SEZIONE TESTO ▸

Qualche mese fa, in occasione degli ottavi di finale di Wimbledon, abbiamo parlato approfonditamente dell’ascesa di Zarina Diyas, la giovane tennista kazaka che in poco più di otto mesi ha scalato circa 200 posizioni nel ranking Wta, affermandosi in breve tempo nella Top 60 mondiale. Abbiamo avuto il piacere di fare una bella chiacchierata con uno degli artefici di questa “esplosione”: stiamo parlando del suo preparatore atletico, il senese Stefano Baraldo, che ci ha svelato qualche aspetto inedito del suo lavoro.

Potito Starace, Federico Luzzi e Flavia Pennetta  sono (e sono stati) solo alcuni dei tennisti più famosi seguiti da Baraldo, che in tutta la sua giovane carriera da preparatore ( è un classe ’80) ha già aiutato tanti atleti ad affermarsi ad altissimi livelli nel circuito.

(Dati sulla posizione di elementi e testi)

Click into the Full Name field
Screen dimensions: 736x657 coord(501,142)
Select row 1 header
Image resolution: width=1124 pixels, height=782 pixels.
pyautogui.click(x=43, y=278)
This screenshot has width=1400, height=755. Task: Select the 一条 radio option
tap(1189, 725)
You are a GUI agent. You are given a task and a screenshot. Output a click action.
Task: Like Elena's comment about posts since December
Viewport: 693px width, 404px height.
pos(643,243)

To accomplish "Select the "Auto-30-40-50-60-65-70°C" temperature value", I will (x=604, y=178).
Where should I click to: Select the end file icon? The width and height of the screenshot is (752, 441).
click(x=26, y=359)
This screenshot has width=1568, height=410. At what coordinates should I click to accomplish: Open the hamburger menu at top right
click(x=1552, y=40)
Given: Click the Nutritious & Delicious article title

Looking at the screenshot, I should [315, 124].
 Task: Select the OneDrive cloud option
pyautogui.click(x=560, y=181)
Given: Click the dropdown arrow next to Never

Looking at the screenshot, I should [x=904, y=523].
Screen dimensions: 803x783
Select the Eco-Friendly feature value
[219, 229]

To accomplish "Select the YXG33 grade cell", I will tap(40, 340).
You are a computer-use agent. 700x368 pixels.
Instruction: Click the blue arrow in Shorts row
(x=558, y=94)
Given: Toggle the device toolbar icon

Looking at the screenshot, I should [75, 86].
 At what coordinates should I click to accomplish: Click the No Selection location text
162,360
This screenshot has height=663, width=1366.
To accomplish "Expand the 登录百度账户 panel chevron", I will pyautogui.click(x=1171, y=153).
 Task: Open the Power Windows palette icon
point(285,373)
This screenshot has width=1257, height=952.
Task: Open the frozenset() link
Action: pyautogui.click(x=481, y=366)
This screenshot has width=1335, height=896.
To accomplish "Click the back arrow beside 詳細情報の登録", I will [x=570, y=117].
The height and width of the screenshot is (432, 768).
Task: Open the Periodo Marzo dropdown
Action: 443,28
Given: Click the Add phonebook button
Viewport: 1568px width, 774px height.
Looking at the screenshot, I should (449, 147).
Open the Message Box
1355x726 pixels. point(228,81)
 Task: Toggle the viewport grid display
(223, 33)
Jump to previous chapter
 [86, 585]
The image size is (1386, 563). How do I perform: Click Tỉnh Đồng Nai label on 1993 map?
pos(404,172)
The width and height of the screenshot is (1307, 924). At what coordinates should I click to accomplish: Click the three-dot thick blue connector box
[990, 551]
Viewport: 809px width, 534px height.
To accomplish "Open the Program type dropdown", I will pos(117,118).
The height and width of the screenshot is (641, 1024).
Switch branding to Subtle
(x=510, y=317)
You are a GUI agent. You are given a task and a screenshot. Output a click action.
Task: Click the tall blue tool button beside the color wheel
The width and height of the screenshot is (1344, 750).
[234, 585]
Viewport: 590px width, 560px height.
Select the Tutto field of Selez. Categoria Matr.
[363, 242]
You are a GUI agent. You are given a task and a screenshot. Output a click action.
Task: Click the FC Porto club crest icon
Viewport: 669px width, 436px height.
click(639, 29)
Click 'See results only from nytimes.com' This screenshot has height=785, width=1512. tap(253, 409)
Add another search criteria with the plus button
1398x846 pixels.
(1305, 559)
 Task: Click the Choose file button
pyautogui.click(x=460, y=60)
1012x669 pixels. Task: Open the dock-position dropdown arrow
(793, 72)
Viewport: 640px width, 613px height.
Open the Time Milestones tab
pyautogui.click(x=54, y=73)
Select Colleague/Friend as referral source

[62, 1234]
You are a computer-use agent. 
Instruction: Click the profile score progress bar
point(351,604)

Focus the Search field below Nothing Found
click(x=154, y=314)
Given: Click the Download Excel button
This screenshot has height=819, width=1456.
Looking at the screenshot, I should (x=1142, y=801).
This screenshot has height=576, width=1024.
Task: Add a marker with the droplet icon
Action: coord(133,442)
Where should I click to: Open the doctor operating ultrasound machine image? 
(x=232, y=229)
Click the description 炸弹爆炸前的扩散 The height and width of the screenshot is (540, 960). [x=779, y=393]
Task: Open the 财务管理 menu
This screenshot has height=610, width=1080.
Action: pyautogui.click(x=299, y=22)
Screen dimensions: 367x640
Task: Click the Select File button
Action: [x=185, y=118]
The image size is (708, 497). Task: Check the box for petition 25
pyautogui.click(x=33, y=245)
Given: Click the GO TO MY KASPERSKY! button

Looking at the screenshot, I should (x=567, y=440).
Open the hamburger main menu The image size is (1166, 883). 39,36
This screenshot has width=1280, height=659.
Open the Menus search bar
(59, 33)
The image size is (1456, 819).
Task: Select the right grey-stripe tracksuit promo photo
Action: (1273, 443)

ISTRUZIONI ▸
(a) Riscrivi il brano sul preparatore Stefano Baraldo da "Potito Starace, Federico" fino a "livelli nel circuito." compreso, mettendo "giocatori" al posto di "tennisti".
(b) Continua il brano sul preparatore Stefano Baraldo dopo la sua ultima frase.

RISULTATI ATTESI ▸
(a)
Potito Starace, Federico Luzzi e Flavia Pennetta  sono (e sono stati) solo alcuni dei giocatori più famosi seguiti da Baraldo, che in tutta la sua giovane carriera da preparatore ( è un classe ’80) ha già aiutato tanti atleti ad affermarsi ad altissimi livelli nel circuito.

(b)
L’intervista, oltre a raccontare nel dettaglio come sta procedendo la preparazione della Diyas in vista degli Us Open, fornisce diversi spunti di riflessione relativamente al fattore atletico, cioè di come negli anni sia diventato sempre più determinante anche nel tennis femminile, e alle differenze di metodologie di allenamento tra gli uomini e le donne. E poi opinioni su Roger Federer, Rafael Nadal e… Anna Kournikova.

Come e quando è iniziata la collaborazione con la giovane kazaka? E quali obiettivi vi eravate prefissati, sia a breve che medio termine?
Zarina non riusciva a rientrare da un intervento alla spalla svolto nel 2011. A settembre 2013 ha deciso di esser seguita da Alan Ma, Marco Panichi e me in Cina. Era 260 del mondo e non riusciva a rientrare nelle 200. Il goal per il 2014 era giocare Parigi in main draw, ossia intorno alla 110ma posizione, e provare a chiudere la stagione nelle 100. Poi è andata meglio del previsto…

Era da inizio anno che Zarina Diyas mostrava segnali di crescita costanti. Mancava l’acuto in un grande appuntamento, ed è arrivato proprio a Wimbledon, dove ha raggiunto gli ottavi di finale. Eri fiducioso che questi risultati sarebbero arrivati in così breve tempo?
Il finale della stagione 2013 ci lasciava ben sperare, ma Zarina ha iniziato a vincere, vincere e rivincere. Questa è la WTA. Non basta tanto lavoro, serve anche molta esperienza. Lei ama il tennis… in America si dice: find what you love.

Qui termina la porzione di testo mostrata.